* PROMPT *
Begin the reply with the line containing "Heimkino (159, 1885)" and end it with the final line of the listing, reproducing every line between exactly and adding nothing.

-- DATA EXCERPTS follows --

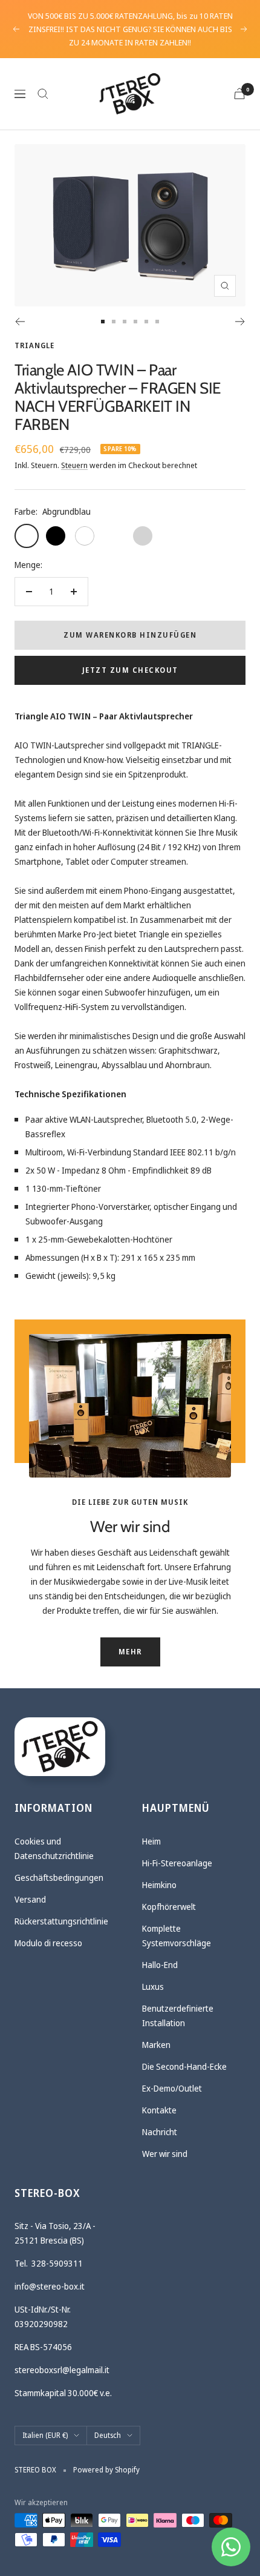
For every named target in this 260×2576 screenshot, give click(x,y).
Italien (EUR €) (45, 2435)
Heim (151, 1841)
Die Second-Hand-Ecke (184, 2066)
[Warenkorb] (239, 93)
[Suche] (42, 93)
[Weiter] (240, 321)
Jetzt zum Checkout (130, 670)
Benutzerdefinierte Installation (177, 2016)
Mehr (130, 1651)
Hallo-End (160, 1964)
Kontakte (159, 2110)
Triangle (34, 345)
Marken (156, 2044)
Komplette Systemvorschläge (176, 1936)
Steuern (74, 465)
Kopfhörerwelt (169, 1906)
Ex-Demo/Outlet (172, 2088)
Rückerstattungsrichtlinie (61, 1921)
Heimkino (159, 1885)
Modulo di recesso (48, 1943)
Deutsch (107, 2435)
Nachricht (159, 2132)
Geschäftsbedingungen (59, 1877)
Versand (30, 1899)
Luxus (153, 1986)
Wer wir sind (164, 2153)
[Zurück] (20, 321)
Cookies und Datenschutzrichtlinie (54, 1848)
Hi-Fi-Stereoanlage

-- DATA EXCERPTS concluded --

* RESPONSE TO THE EXERCISE *
Heimkino (159, 1885)
Modulo di recesso (48, 1943)
Deutsch (107, 2435)
Nachricht (159, 2132)
Geschäftsbedingungen (59, 1877)
Versand (30, 1899)
Luxus (153, 1986)
Wer wir sind (164, 2153)
[Zurück] (20, 321)
Cookies und Datenschutzrichtlinie (54, 1848)
Hi-Fi-Stereoanlage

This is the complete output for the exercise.